## PROMPT:
Every line holding "height" should be copied from the records below.

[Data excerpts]
====

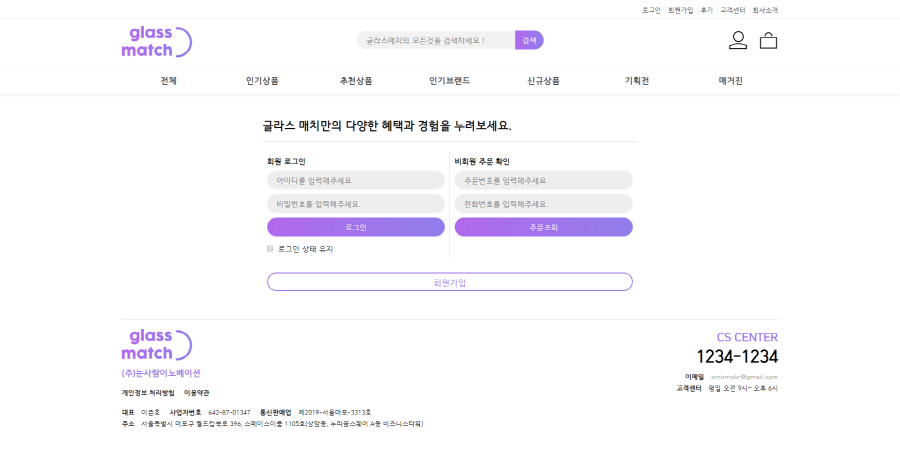Select the 추천상품 navigation item
900x452 pixels.
(356, 81)

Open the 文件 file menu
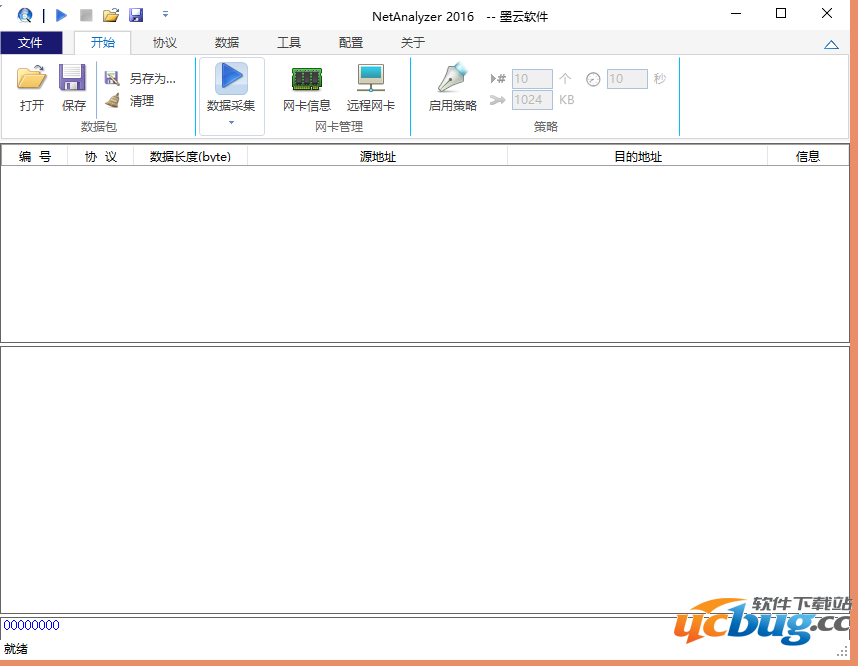point(30,43)
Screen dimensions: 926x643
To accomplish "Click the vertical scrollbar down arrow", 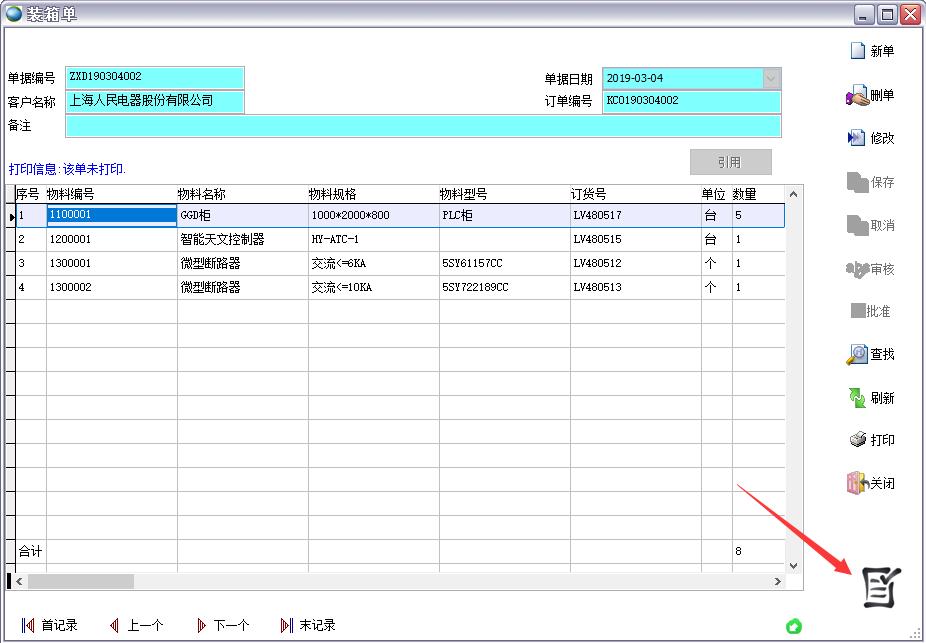I will coord(794,566).
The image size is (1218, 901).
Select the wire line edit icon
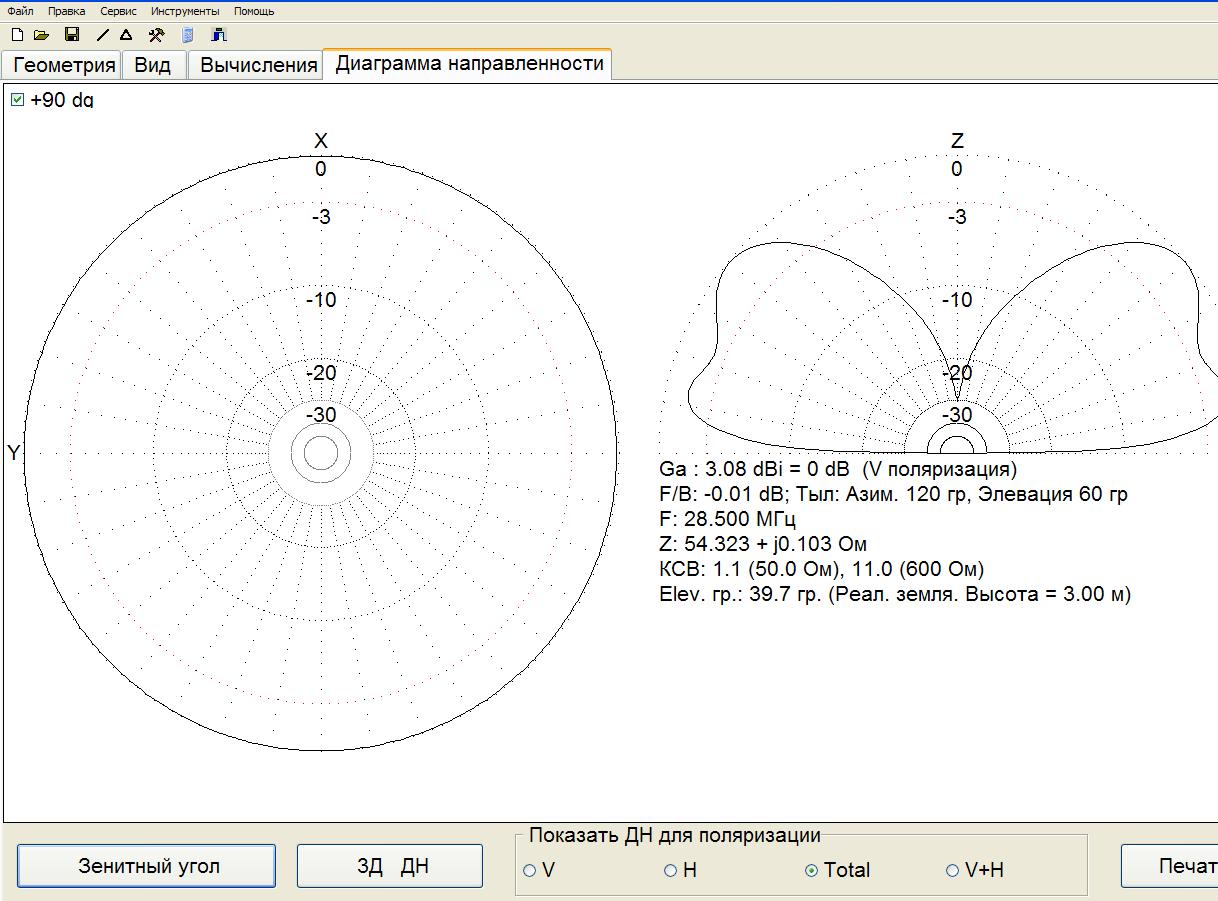[103, 35]
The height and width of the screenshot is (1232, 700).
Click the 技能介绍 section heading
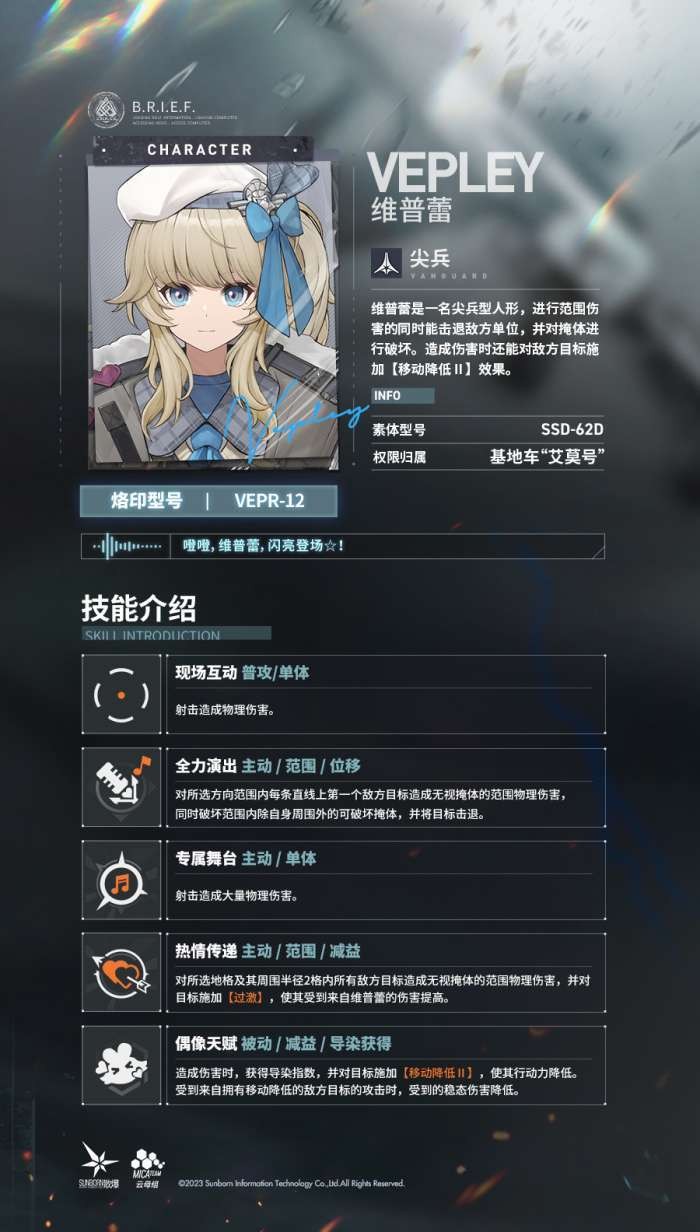point(139,607)
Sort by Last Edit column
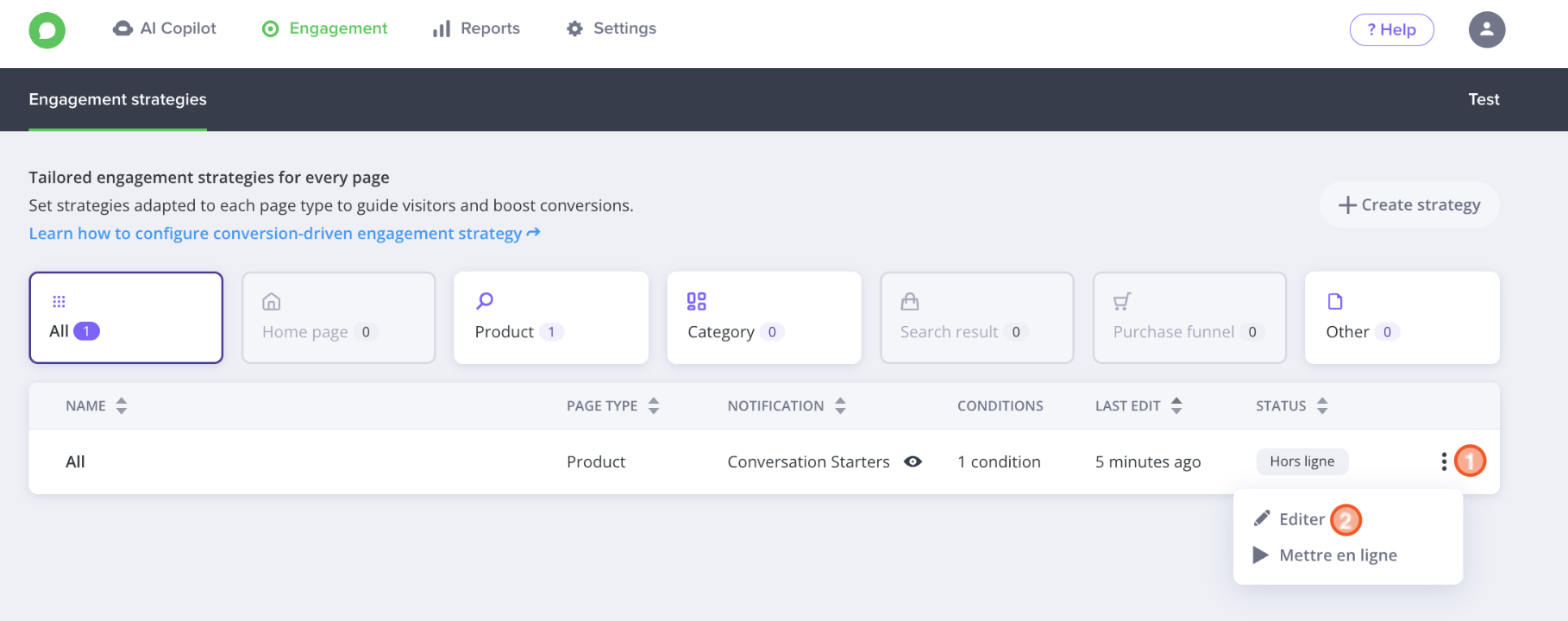The image size is (1568, 621). click(1176, 405)
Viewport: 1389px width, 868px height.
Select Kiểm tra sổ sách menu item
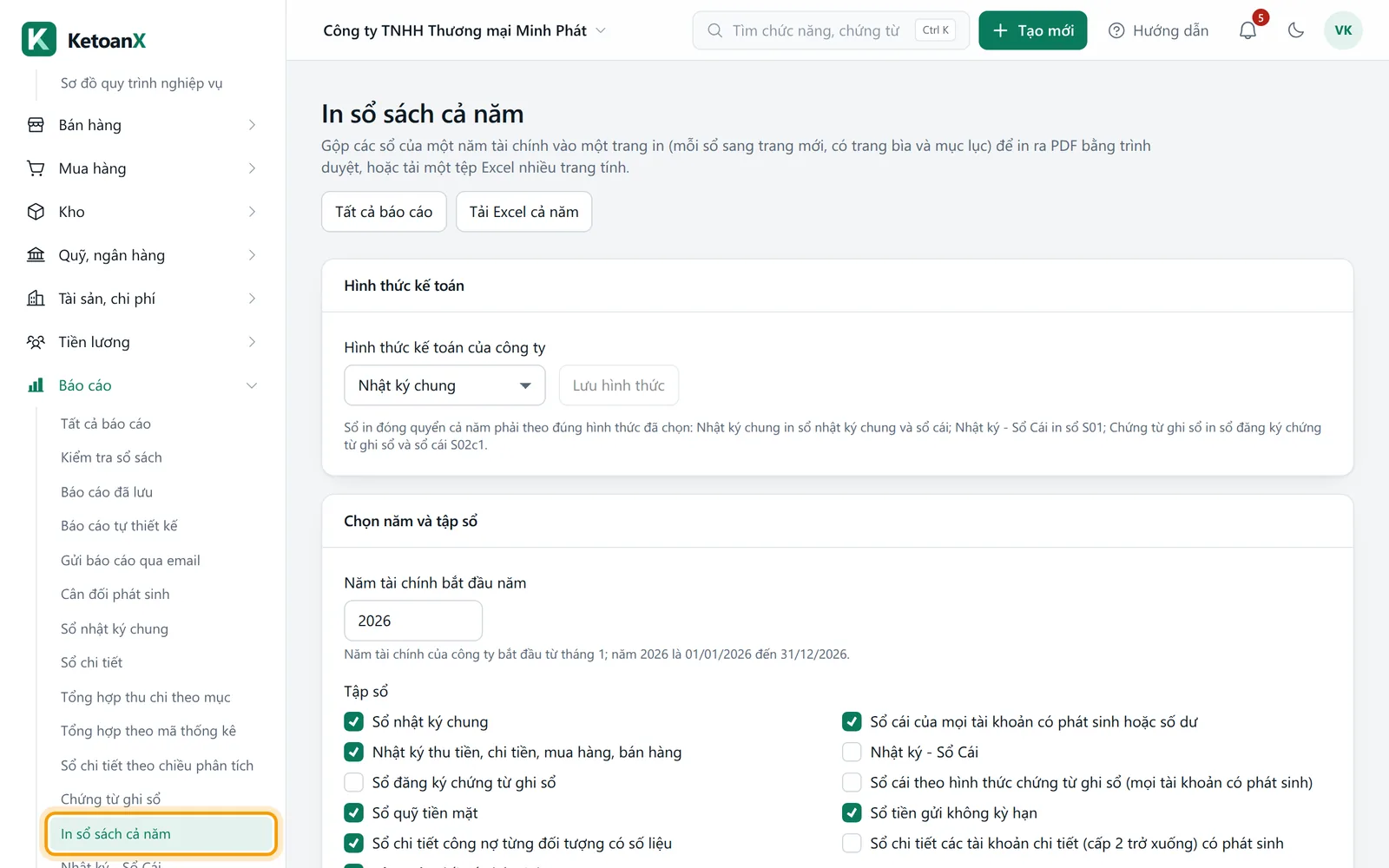[x=111, y=457]
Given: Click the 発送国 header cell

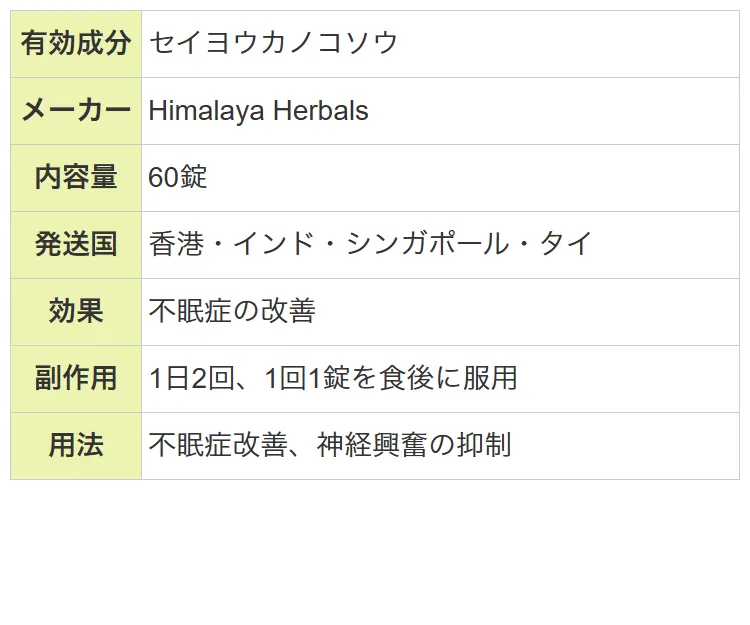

====

## OUTPUT FOR THIS TASK:
The height and width of the screenshot is (1232, 700).
Viewport: 1389px width, 868px height.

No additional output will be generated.